Medtrade Showcases An Industry On Life Support
By: Ken Robbins
Walking the floor of the Medtrade Conference felt a little like watching Nero fiddle as Rome burns to the ground. There was a lot of information and chatter on how to work with Medicare’s competitive bidding program as home medical equipment companies (HMEs) position themselves to scavenge for reimbursements.
Medicare is driving payments to rock bottom levels and forcing providers to submit regional bids, which lowers reimbursements in geographies that are more expensive to serve. It’s very much a race to the bottom and the industry is beginning its death throes.
The bright spot in the chaos was that although reimbursements are in free fall, demand remains high. Figuring out how to channel that demand into profitable sales is an enormous challenge and there are three primary ways that HMEs are changing to seek out margins:
1. Shifting reimbursements directly to patients.
HMEs are used to acting like medical providers, fulfilling orders with no payment and then filing insurance claims on behalf of patients and getting paid directly by Medicare. As reimbursements have fallen, they have absorbed the cost of withering margins while also paying staff or outsourced companies to handle the claims process.
Many are shifting this responsibility to patients by requiring them to pay cash up front and then filing their own claims. Payment delays, denials, and reduced reimbursements from Medicare become the patient’s problem. It’s a terrific way to reduce risk and expenses, but it’s terrible for customer experience and services.
2. Many smaller players are simply selling out.
Just like in any business, companies that can’t compete with larger players on price are forced out of business or get acquired. The competitive bidding process puts HMEs into pure price war mode all of the time, and that makes it impossible for all but those with the lowest expenses and margins to win. That’s ultimately bad for competition.

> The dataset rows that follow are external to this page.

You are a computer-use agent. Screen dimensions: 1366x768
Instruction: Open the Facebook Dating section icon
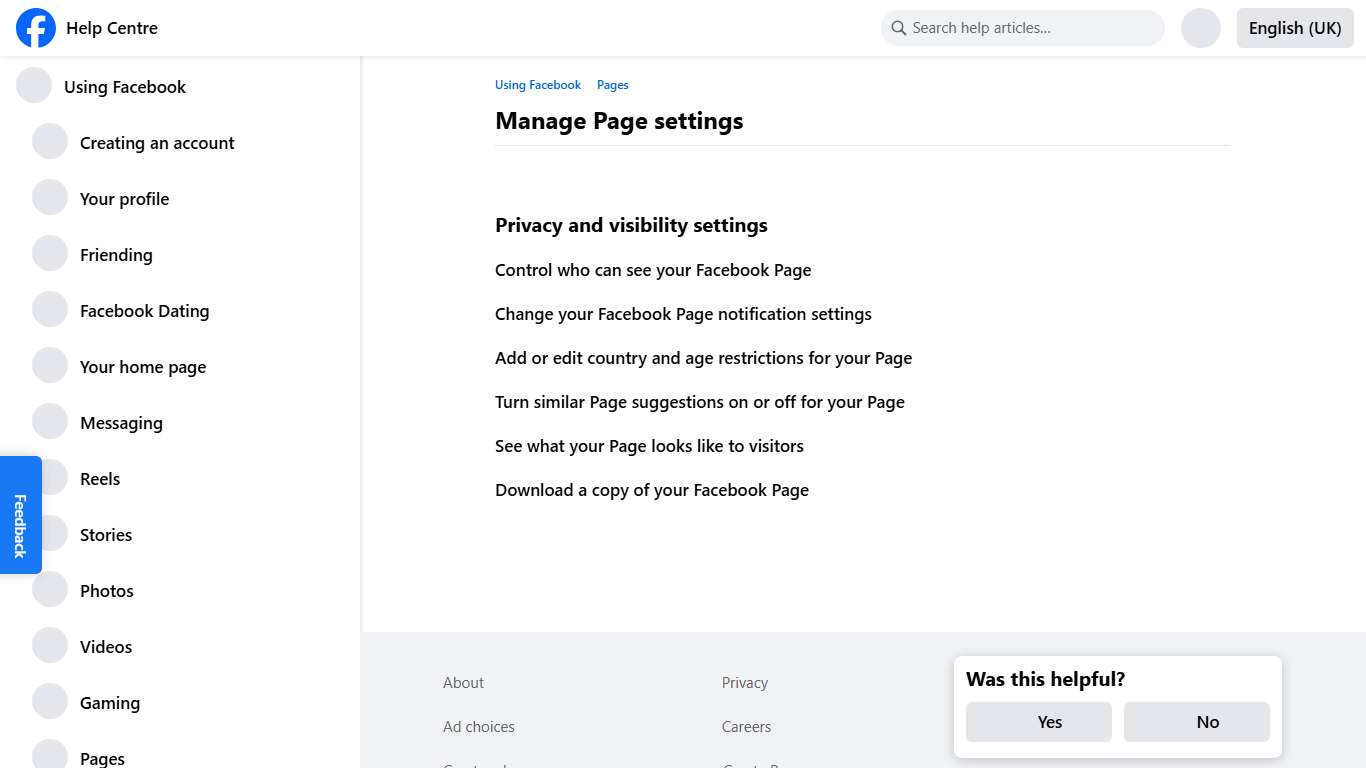point(50,308)
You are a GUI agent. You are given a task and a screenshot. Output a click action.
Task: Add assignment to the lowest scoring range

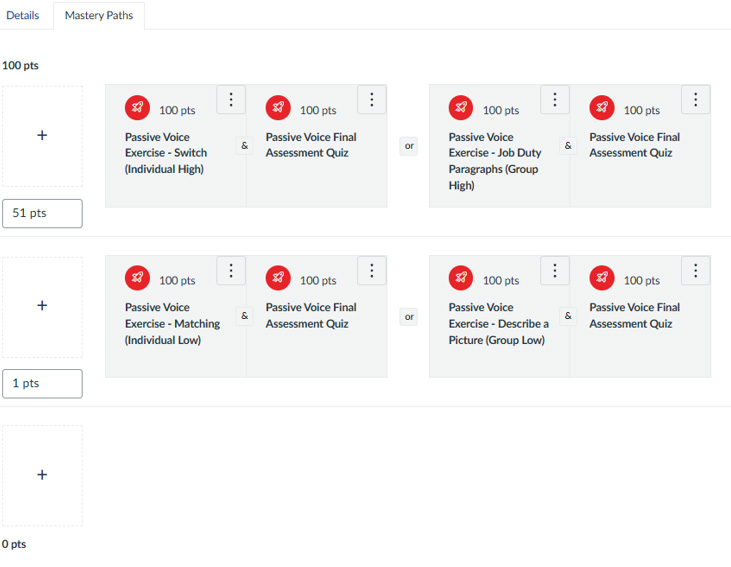[42, 475]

One veteran durable medical equipment manufacturer told me, “This show used to be three times bigger. I now call on one company who bought up seven of my previous customers.

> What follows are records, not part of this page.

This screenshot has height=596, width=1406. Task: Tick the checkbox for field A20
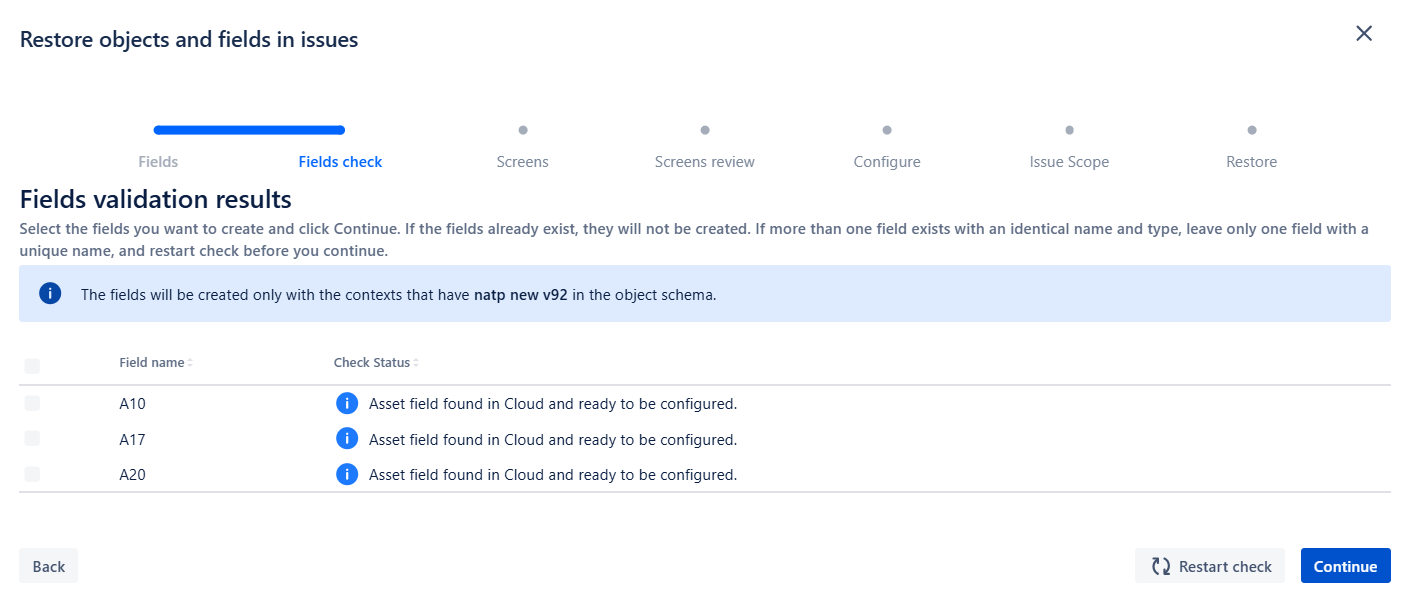tap(32, 474)
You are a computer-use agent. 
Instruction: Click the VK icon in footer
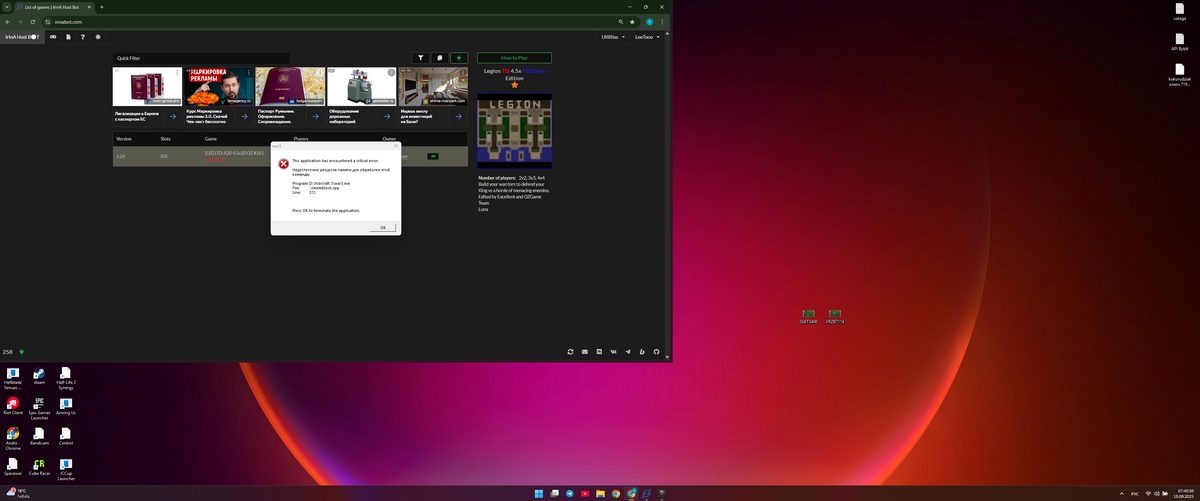(x=613, y=352)
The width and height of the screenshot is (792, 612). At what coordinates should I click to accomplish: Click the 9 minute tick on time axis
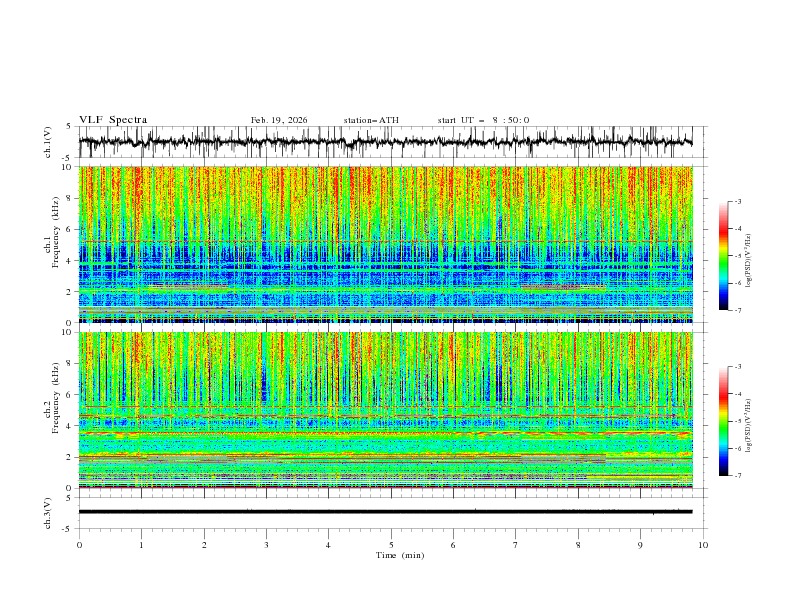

3. Turning to “caretailing” to capture better margins.
Smart HMEs have realized that basing topline revenue on reimbursements from Medicare is a losing proposition. So they are adopting lessons from the retail world and treating Medicare sales as leads instead of endgames. This gives them opportunities to capture more profitable cash sales on things like upgraded equipment and complementary supplies.

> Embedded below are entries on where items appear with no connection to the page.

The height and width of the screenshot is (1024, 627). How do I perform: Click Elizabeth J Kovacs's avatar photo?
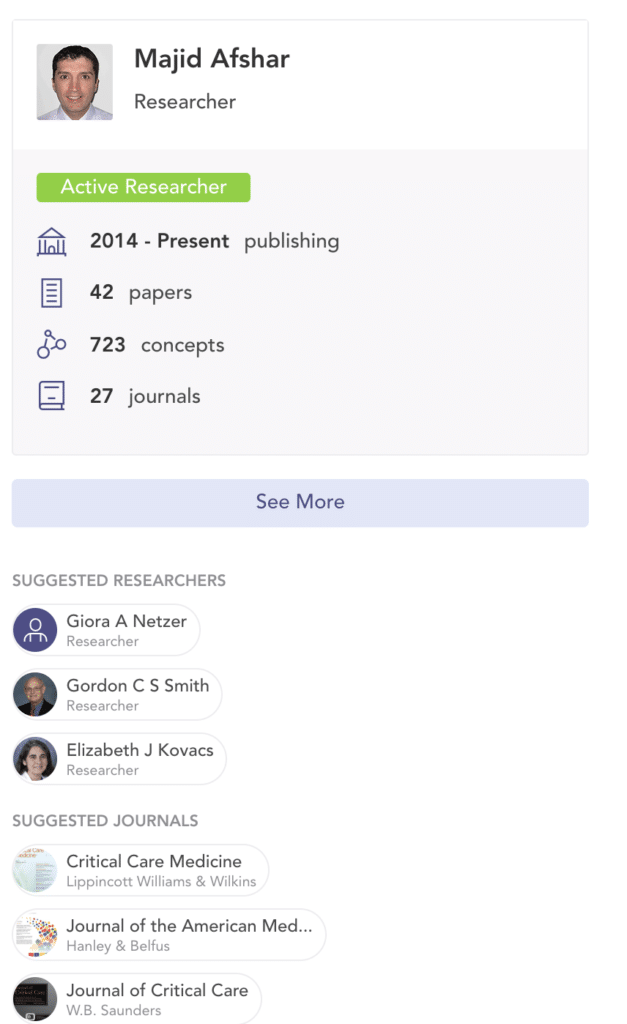[x=35, y=759]
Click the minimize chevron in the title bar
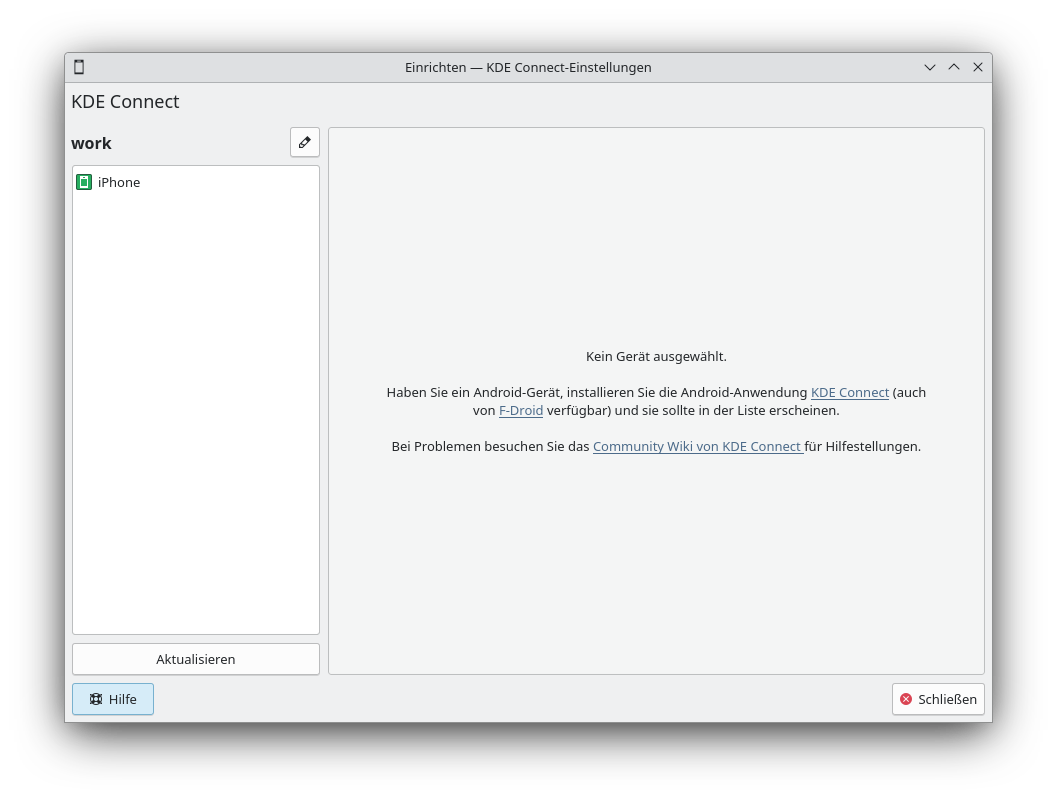 [929, 67]
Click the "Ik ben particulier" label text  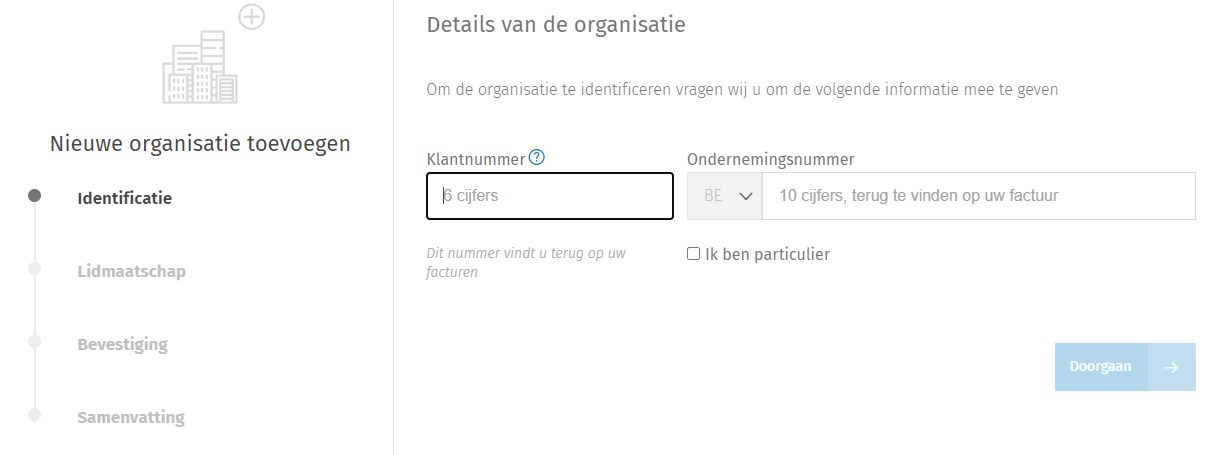point(767,254)
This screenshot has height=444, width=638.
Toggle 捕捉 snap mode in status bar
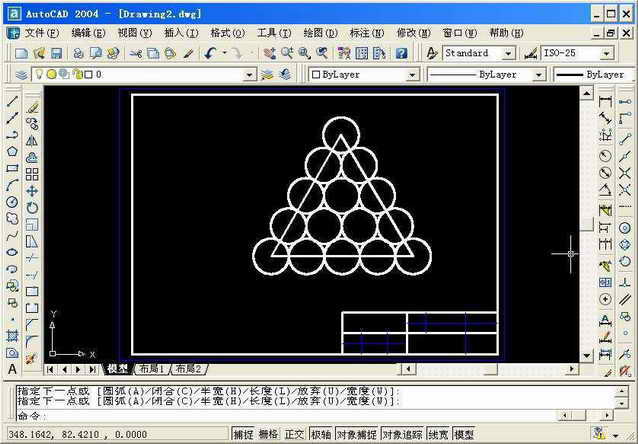(x=243, y=434)
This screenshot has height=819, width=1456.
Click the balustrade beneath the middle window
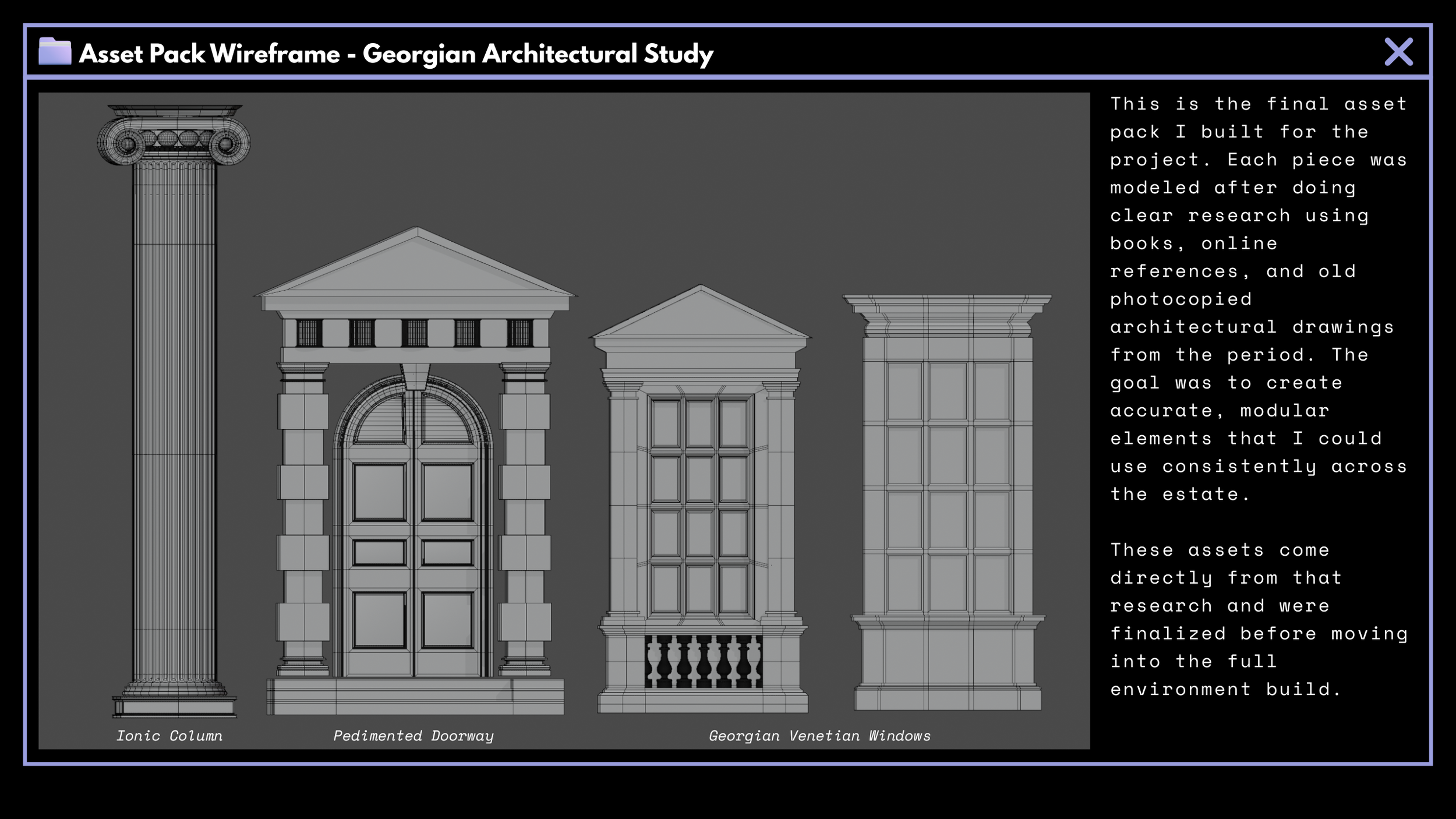pyautogui.click(x=703, y=662)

When a customer walks into a store — and many are building actual retail stores — they are given choices beyond the basic equipment that Medicare allows. Because quality of life is so valued, consumers often select upgraded products that may not be necessary, but make their lives easier, less painful, or more convenient. This model also gives HMEs opportunities to sell complementary items that do not require prescriptions or instruction and are not covered at all. If a consumer is purchasing an adjustable bed allowed by Medicare, they can also be sold add-ons like extended railings, sheets, etc. — these items enjoy much higher margins.
Caretailing is gaining popularity as more Medicare recipients shop with adult children or family caregivers. These people are more likely to want to spend extra money to improve the quality of life for their loved ones and have the disposable income to do so. Transitioning to more cash sales is the best way for HMEs to combat plummeting reimbursements from the competitive bidding process.
It’s a scary time to be in the HME business, and that feeling permeated the entire show. This is an industry that is well out of growth mode and squarely defensive marketing mode. Medicare is helping drive the American healthcare system into mediocrity, but HMEs can still use the system to provide leads and focus on cash customers. It may mean letting some merchandise go and focusing on value added services, add-ons, complementary products, replacement parts, and servicing products.
Demand is strong, but not all demand is created equal. The winners will be the ones that sift out the high margin demand and the losers will die by Medicare’s sword.